> _Exercise objective_
Return all lines from the entries below in which the word "computer" is present.

Dataset excerpts
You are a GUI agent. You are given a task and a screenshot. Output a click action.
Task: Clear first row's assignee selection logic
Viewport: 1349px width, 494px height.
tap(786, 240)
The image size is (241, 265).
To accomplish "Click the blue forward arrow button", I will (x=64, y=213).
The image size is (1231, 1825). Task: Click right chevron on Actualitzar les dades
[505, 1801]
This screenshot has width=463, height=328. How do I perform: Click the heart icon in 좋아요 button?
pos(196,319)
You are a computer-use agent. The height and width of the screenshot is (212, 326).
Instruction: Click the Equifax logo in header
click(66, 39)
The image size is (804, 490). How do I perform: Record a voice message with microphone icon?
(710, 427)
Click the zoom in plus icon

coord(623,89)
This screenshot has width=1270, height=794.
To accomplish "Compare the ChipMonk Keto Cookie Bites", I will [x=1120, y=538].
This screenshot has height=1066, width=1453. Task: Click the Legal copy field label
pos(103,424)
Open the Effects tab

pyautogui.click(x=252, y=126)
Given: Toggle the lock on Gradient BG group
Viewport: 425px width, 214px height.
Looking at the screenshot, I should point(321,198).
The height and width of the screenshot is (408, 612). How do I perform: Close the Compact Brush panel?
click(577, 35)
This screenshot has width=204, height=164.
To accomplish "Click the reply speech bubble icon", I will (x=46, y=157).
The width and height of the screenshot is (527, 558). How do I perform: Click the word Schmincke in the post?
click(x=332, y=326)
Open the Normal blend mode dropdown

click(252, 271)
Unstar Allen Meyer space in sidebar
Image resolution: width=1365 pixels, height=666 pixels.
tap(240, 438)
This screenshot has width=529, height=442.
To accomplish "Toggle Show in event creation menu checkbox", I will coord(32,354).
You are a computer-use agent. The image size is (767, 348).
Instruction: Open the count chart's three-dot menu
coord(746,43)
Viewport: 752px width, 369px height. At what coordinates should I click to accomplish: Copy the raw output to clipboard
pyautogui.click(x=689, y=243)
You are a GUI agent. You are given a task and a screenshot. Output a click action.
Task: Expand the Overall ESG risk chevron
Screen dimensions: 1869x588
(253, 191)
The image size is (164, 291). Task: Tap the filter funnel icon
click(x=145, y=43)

> _Output for this exercise_
You are a computer-use agent. The height and width of the screenshot is (212, 326).
You are a computer-use agent. The image size is (767, 348).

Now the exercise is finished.